> [DOCUMENT SEGMENT]:
--------------------

Physicians have an obligation to stand up for them. Not so that they fit into what public health wants, but so that they can fit into what they need for their own life and for their own health.
Dr. Kat Lindley discusses experiencing the pernicious force of state censorship when growing up in Yugoslavia:
Until I came to the States, I didn't realize what really censorship in communism was. But I do remember as a child, I wasn't really supposed to talk about the fact that I go to church. You know, I wasn't supposed to say that in school. I definitely wasn't supposed to say that, you know, when my dad works and stuff, because religion is frowned upon in communist countries.

--------------------

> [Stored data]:
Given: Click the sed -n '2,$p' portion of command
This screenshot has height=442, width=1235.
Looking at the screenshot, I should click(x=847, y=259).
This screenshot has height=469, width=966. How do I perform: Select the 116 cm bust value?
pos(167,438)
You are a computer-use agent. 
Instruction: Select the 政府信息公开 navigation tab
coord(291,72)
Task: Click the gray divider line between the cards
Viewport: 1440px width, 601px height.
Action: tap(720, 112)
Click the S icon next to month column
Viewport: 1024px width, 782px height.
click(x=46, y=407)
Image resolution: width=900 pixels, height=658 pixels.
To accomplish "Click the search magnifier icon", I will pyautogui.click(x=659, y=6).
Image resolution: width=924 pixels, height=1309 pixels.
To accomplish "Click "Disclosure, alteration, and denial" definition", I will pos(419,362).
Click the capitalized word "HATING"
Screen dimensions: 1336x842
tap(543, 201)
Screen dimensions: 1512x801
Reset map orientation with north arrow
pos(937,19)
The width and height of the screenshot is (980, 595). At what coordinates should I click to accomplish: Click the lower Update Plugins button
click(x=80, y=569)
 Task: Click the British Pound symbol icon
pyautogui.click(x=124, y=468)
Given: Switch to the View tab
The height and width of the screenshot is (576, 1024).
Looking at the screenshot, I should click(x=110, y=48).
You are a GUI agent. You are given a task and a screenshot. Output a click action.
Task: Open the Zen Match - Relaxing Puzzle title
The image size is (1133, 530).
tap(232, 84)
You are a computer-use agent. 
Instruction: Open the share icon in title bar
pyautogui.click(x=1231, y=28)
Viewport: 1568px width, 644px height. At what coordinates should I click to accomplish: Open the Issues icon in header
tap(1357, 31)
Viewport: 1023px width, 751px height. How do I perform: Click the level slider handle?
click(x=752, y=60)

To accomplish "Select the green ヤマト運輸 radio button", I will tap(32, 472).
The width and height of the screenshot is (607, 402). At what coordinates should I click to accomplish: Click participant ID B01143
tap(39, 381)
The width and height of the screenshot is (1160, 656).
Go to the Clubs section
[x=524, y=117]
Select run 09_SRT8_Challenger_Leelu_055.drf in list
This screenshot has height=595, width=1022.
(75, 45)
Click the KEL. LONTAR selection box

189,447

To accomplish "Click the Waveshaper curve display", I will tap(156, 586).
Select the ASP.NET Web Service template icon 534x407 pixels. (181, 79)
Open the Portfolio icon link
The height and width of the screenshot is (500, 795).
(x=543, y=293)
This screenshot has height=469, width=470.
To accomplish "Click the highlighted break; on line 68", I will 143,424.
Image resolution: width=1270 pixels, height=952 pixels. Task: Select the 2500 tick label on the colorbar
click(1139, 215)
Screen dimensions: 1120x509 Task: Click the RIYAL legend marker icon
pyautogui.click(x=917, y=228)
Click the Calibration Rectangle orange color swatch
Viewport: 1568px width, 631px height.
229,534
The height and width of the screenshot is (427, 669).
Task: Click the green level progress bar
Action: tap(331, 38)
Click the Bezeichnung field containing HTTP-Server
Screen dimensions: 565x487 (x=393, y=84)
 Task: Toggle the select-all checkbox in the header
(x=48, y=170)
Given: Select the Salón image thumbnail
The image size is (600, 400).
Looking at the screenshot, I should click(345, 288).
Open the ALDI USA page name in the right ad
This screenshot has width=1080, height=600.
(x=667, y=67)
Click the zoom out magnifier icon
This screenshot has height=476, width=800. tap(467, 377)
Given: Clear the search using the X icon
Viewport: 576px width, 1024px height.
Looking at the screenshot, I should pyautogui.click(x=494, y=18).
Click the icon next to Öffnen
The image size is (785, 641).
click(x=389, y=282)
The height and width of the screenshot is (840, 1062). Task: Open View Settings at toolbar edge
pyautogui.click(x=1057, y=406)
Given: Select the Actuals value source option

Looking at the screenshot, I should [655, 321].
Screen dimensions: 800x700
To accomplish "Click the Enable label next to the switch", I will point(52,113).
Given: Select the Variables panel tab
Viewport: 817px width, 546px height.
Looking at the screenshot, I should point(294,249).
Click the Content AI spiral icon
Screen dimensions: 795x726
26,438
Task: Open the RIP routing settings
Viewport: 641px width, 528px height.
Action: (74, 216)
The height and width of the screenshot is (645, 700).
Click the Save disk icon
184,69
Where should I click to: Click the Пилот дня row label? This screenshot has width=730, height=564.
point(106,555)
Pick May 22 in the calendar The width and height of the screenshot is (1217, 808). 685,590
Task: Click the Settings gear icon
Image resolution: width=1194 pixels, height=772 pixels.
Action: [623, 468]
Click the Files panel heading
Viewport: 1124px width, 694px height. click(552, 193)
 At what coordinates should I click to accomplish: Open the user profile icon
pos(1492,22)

--------------------

> [WORK TO COMPLETE]: Can you continue the passage on Dr. Kat Lindley's memories of censorship in Yugoslavia, picking up right after its last sentence?

> [WRITTEN RESPONSE]:
Dr. Lindley on her opposition to medicare-for-all:
I've always been a firm believer that socialized medicine doesn't work. Medicare for all doesn't work. Obamacare doesn't work. One size fits all doesn't work. And I always felt that that's a way to introduce socialism into government, because health care is a huge bureaucracy. And if you can have government completely control health care. you know, you have a potential of deciding the longevity of a population. Plus you can decide how to, you know, which protocols to use or whatever. So I've always thought that. So even before this, I was kind of involved with the Trump administration on several bills. So that transparency in healthcare executive order that he passed at hospital have to, um, kind of announce the pricing. That was one of the bills that. one of my groups worked with because I was doing direct primary care, which is independent practice of medicine. And what we've shown that you can actually have blood work, radiology, medicine outside of the system, cash price is a lot cheaper than the system itself. And I think, you know, for whether you like Trump or not, he understood that free market works.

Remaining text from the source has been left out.